Troya Destanında Kadınların Rolü
Troya Müzesi Müdürü Rıdvan Gölcük, bu etkinliği düzenlemelerindeki amacın, kadına yönelik şiddetin tarihsel boyutlarına dikkat çekmek olduğunu belirtti. Gölcük, "Kadına yönelik şiddetin tarihi kökenleri var. Troya destanında da bu tür olaylara rastlıyoruz. Örneğin, Aka Komutanı Agamemnon’un kızı İfigenya’nın kurban edilmesi veya Troya Kralı Priamos ve Kraliçe Hekabe’nin kızları Polyksena’nın kurban edilmesi gibi olaylar, kadına yönelik şiddetin geçmişteki izlerini gösteriyor" dedi.

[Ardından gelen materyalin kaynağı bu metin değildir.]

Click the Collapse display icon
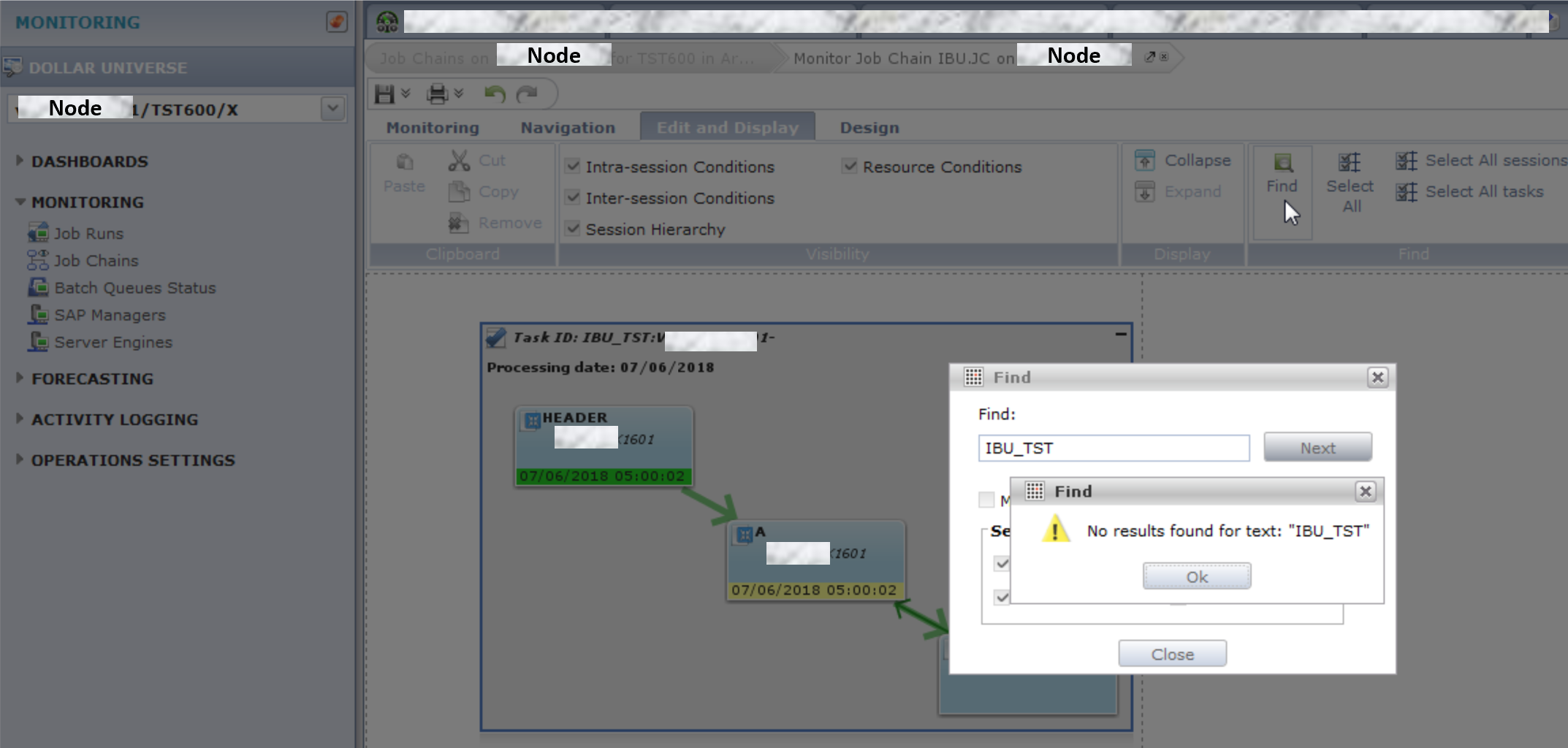This screenshot has width=1568, height=748. click(1145, 160)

Polyksena Lahti üzerindeki betimleme, bir kadının kurban edilmesini ve şiddeti anlatıyor. Gölcük, bu sahnenin bir kadının sadece cinsiyeti yüzünden kıymetini kaybetmesinin sembolü olduğunu vurguladı. Etkinlikte, bu tür sahnelerin görünürlüğünü engellemek amacıyla lahit bir saat boyunca siyah bir örtüyle kapatıldı. Böylece, kadının değerinin sadece insan olmasından kaynaklandığını ve her bireyin eşit haklara sahip olması gerektiği mesajı verildi.

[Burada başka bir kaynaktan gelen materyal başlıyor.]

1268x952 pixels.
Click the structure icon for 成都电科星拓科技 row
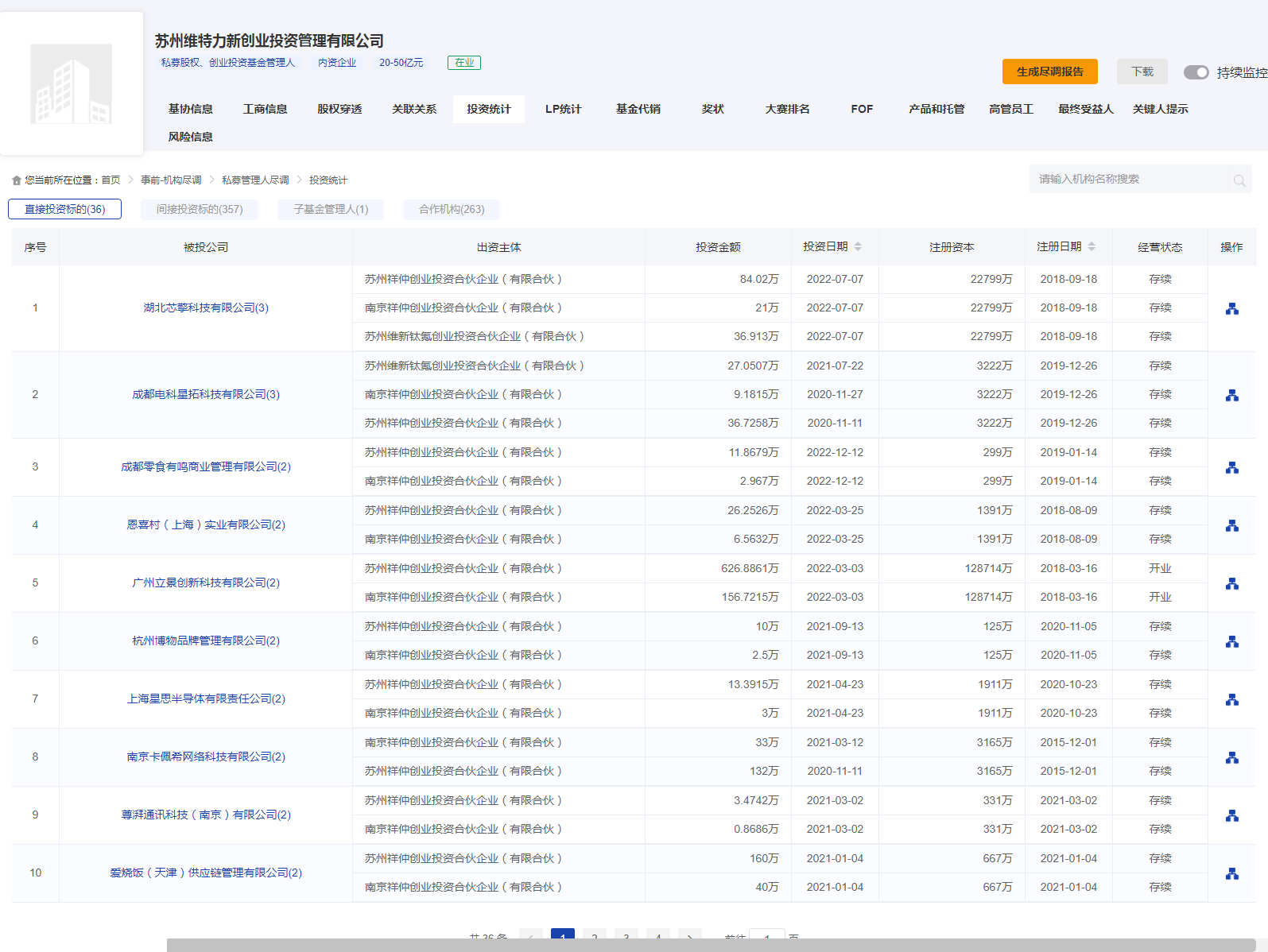[x=1231, y=395]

Polyksena Lahti’nin Tarihçesi
Polyksena Lahti, 1994 yılında Çanakkale’nin Biga ilçesinde bulunan Kızöldün Tümülüsü’nde keşfedildi. 2 bin 500 yıl öncesine ait bu lahit, Troya’nın kadim tarihine ışık tutan önemli bir arkeolojik buluntu olarak dikkat çekiyor. İçerdiği betimlemeler, hem Troya’nın toplumsal yapısını hem de o dönemde kadınların maruz kaldığı şiddeti anlamamıza yardımcı oluyor.

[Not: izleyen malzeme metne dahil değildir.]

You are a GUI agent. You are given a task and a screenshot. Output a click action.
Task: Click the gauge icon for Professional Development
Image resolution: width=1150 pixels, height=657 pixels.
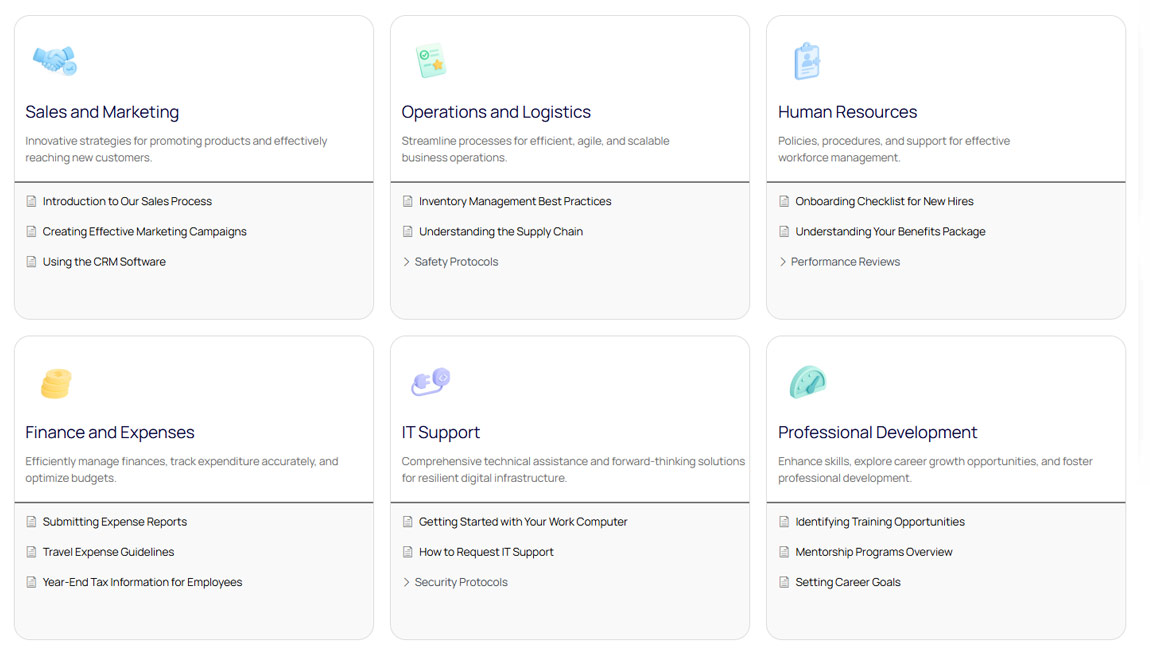coord(806,382)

Kadına Yönelik Şiddetle Mücadelede Kültürel ve Tarihi Bir Adım
Troya Müzesi’nin gerçekleştirdiği bu etkinlik, kadına yönelik şiddete karşı dünya çapında sürdürülen mücadelenin tarihsel boyutları hakkında farkındalık oluşturmayı hedefliyor. 25 Kasım, sadece bir anma günü değil, aynı zamanda toplumsal cinsiyet eşitliği ve kadına yönelik şiddetin sona erdirilmesi için hepimizin sorumluluk taşıdığı bir gündür. Troya Müzesi, bu anlamlı günde geçmişin izlerini günümüze taşıyarak, toplumsal şiddetle mücadelede kültürel bir sorumluluk üstleniyor.